Questions about the quality and accuracy of Chinese economic data are longstanding, but the concerns now being raised are unusual. This year is the first time since 1989 that a sharp economic slowdown has coincided with the once-a-decade changeover in the country’s top leadership.Officials at all levels of government are under pressure to report good economic results to Beijing as they wait for promotions, demotions and transfers to cascade down from Beijing. So narrower and seemingly more obscure measures of economic activity are being falsified, according to the executives and economists.“The government officials don’t want to see the negative,” so they tell power managers to report usage declines as zero change, said a chief executive in the power sector.

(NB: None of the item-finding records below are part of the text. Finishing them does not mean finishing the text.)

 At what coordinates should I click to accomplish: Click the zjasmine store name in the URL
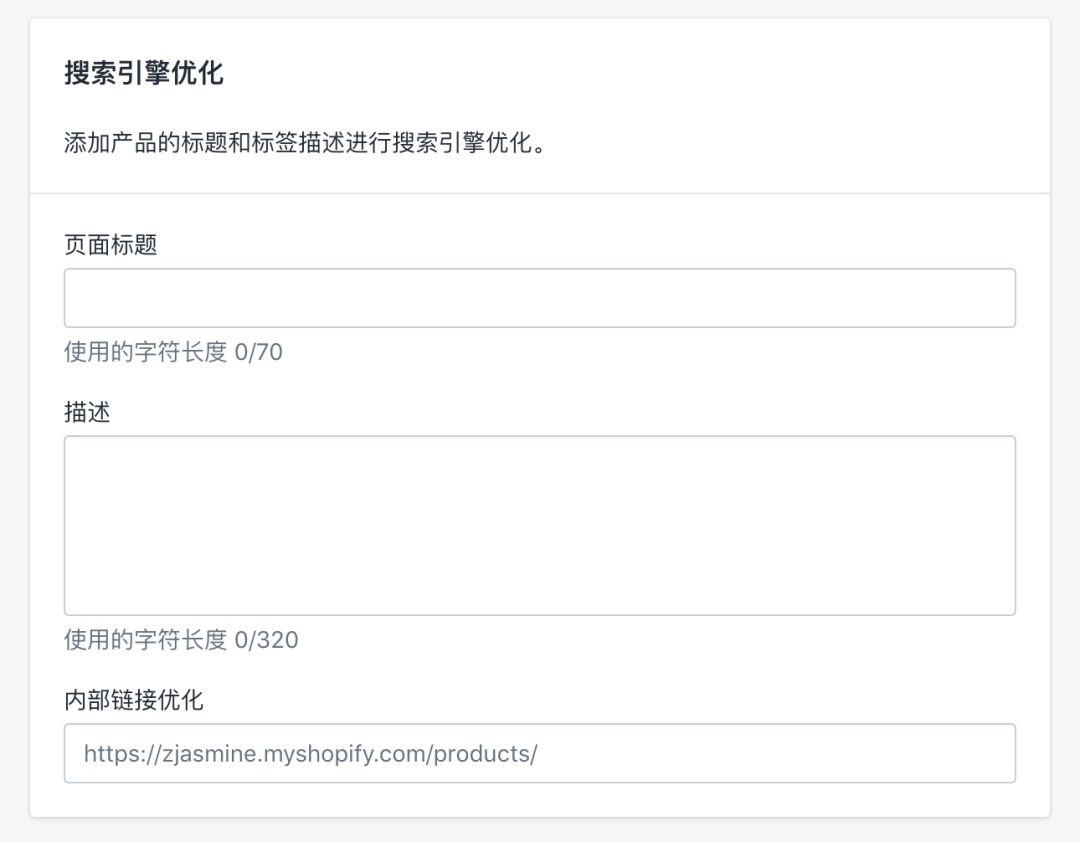[x=210, y=754]
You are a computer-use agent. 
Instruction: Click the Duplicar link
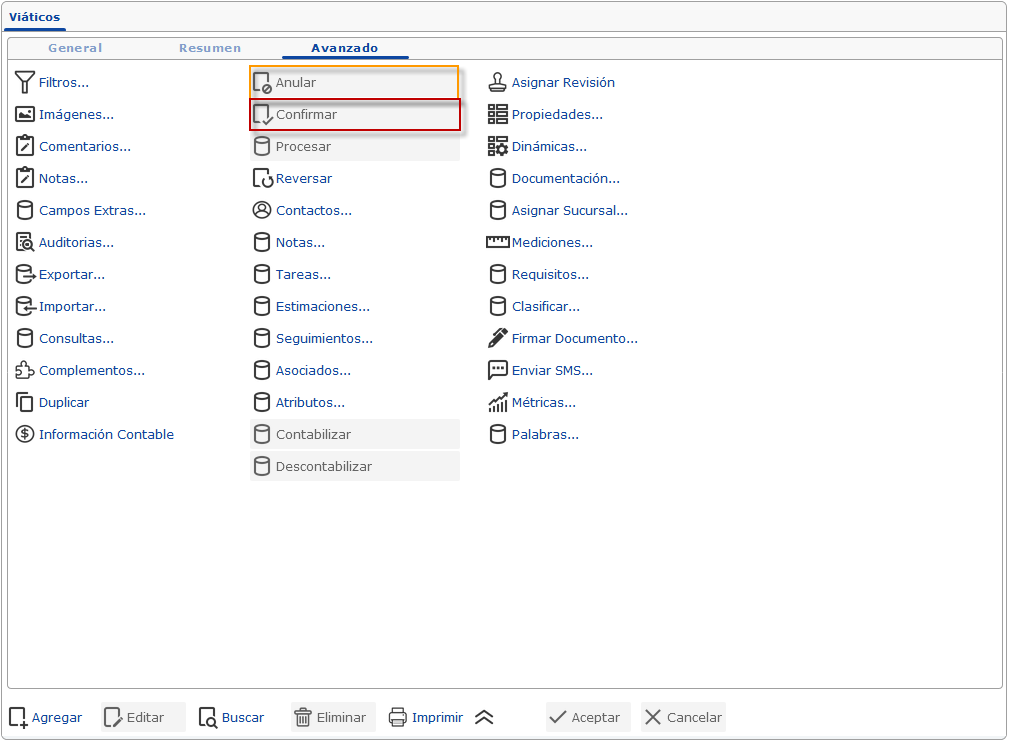click(x=64, y=403)
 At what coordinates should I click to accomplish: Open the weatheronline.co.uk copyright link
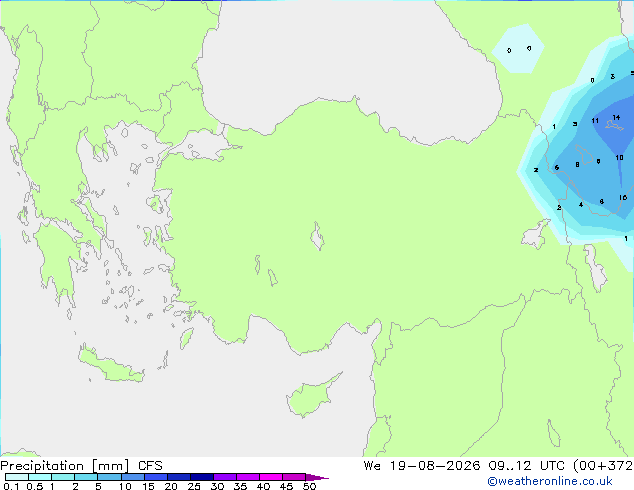click(x=550, y=481)
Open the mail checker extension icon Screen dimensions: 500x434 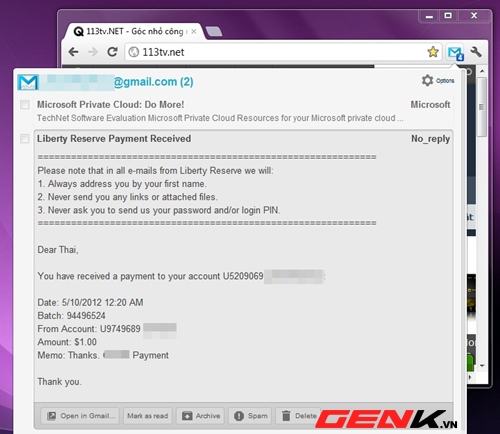coord(455,53)
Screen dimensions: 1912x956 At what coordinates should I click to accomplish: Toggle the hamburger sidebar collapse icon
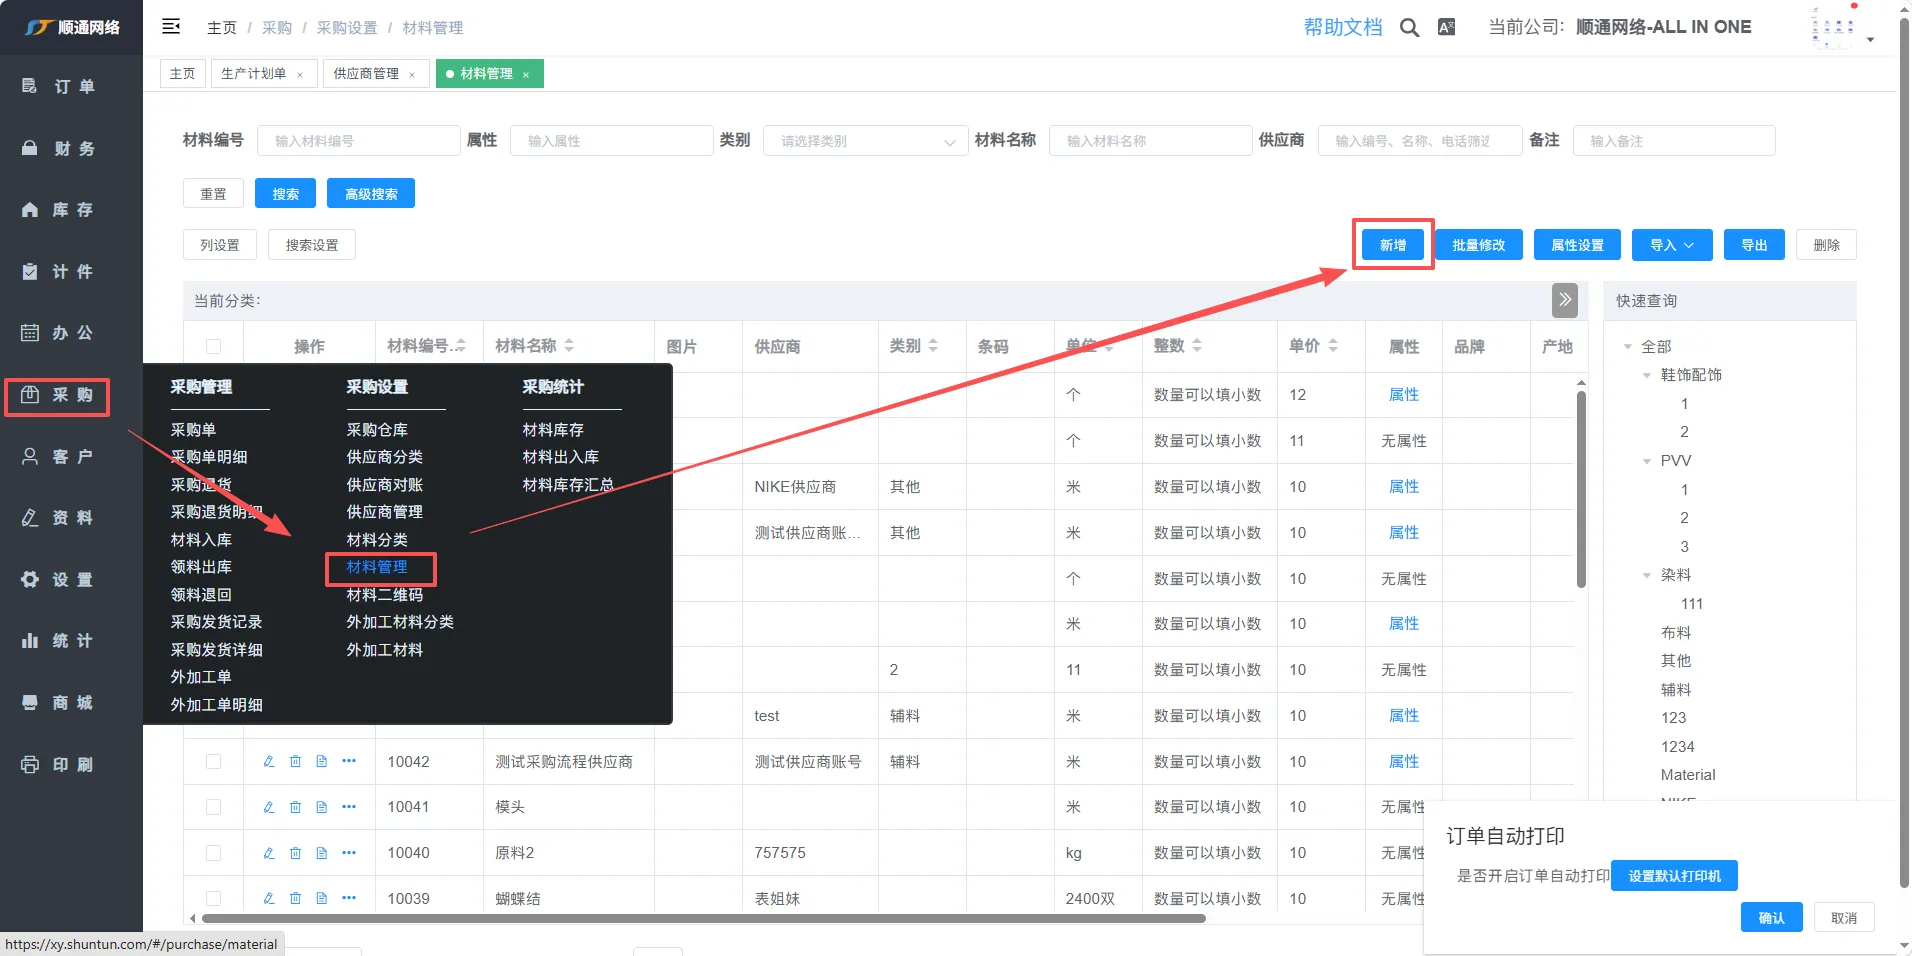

When all is said and done, the reality is that China, which according to idiotic press rumors that resurface every 2 weeks is supposed to bailout, is in a condition that is worse than even where it was after the Lehman collapse:
The question is whether the actual slowdown is even worse. Skewed government data would help explain why prices for commodities like oil, coal and copper fell heavily this spring even though official Chinese statistics show a more modest deceleration in economic activity.Manipulation of official statistics would also provide a clue why some wholesalers of consumer goods and construction materials say sales are now as dismal as in early 2009.Studies by Goldman Sachs and other institutions over the years have strongly suggested that Chinese statisticians smooth out the quarterly growth figures, underreporting growth during boom years and overstating growth during economic downturns.And Chinese officials have raised questions in the past about the reliability of Chinese economic statistics. An American diplomatic cable released by WikiLeaks shows that Li Keqiang, widely expected to become premier of China this autumn, said in 2007 that he regarded China’s broad measures of economic growth as “ ‘man-made’ and therefore unreliable.”
So… let’s see here: huge disparity between what is represented and what the reality is… a crucial political election… and a regime that many have accused of misreporting critical data for years (even if others captured media outlets accuse the former of being conspiracy theorists)…
Why… could this possibly mean that every piece of data out of the US is just as made up and just as meaningless? Now that would be truly unpossible.